▶ [What the exercise asks]:
Within the entries below, every line containing "will" is to be copied.
· · · · · · ·
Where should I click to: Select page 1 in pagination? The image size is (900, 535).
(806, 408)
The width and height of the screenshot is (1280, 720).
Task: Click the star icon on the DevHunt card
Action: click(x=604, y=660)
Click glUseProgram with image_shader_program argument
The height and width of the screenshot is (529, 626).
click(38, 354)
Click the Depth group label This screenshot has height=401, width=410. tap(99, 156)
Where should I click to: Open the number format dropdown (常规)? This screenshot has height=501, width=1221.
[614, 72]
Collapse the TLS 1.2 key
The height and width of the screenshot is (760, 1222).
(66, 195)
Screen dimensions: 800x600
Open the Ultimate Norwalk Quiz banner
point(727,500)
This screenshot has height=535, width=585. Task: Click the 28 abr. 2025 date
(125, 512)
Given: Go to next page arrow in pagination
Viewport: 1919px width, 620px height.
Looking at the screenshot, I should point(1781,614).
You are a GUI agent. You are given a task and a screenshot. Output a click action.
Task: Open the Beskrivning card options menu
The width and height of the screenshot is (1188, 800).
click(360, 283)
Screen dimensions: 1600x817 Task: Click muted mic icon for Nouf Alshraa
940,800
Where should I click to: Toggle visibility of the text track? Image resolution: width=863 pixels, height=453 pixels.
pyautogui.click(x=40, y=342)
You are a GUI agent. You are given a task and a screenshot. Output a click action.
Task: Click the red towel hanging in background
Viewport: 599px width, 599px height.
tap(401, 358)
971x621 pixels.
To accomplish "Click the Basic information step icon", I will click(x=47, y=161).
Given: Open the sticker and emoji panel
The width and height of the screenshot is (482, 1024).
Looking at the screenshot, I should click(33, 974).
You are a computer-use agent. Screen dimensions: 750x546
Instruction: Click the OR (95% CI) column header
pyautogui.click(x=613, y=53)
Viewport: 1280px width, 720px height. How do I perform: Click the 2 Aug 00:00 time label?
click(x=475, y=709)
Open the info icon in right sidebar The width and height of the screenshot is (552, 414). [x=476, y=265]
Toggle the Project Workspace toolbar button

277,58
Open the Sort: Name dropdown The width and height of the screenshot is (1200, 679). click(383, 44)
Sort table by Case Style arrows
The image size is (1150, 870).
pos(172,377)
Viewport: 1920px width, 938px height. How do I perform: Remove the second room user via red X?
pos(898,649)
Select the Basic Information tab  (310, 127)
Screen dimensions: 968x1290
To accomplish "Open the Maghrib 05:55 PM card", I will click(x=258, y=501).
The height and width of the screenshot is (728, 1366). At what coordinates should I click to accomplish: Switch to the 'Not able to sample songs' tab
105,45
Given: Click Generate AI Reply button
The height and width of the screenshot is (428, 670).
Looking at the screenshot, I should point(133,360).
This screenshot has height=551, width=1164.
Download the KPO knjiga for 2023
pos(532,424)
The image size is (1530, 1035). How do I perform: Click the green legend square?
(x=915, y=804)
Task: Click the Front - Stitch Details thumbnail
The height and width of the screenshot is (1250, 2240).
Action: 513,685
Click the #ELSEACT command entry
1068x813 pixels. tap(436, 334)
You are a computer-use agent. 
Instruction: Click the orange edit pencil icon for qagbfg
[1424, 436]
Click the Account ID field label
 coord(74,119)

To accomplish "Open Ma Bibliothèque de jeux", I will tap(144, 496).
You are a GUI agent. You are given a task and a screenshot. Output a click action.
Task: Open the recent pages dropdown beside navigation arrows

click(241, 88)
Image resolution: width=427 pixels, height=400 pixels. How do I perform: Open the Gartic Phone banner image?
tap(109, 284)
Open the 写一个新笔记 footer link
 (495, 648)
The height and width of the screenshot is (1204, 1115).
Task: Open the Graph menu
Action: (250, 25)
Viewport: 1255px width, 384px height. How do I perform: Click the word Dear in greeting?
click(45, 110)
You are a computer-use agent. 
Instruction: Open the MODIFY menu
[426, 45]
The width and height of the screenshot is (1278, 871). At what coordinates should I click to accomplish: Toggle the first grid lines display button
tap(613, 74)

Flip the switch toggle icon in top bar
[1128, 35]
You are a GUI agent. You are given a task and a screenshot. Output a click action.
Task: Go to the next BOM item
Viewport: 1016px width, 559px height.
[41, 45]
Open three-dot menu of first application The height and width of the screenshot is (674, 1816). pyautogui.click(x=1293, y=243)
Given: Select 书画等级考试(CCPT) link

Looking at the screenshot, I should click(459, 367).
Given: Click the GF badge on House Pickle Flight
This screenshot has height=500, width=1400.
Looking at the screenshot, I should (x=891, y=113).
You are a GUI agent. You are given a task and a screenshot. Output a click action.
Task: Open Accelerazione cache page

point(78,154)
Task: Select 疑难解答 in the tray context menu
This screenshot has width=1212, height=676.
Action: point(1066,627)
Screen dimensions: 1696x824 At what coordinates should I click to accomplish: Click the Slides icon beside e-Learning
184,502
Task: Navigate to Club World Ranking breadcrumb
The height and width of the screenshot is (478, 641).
· · · · · · ·
▶ [Written solution]:
To accomplish "Click the Basic information step icon", I will click(x=47, y=161).
To accomplish "Open the Maghrib 05:55 PM card", I will click(x=258, y=501).
To accomplish "Open Ma Bibliothèque de jeux", I will tap(144, 496).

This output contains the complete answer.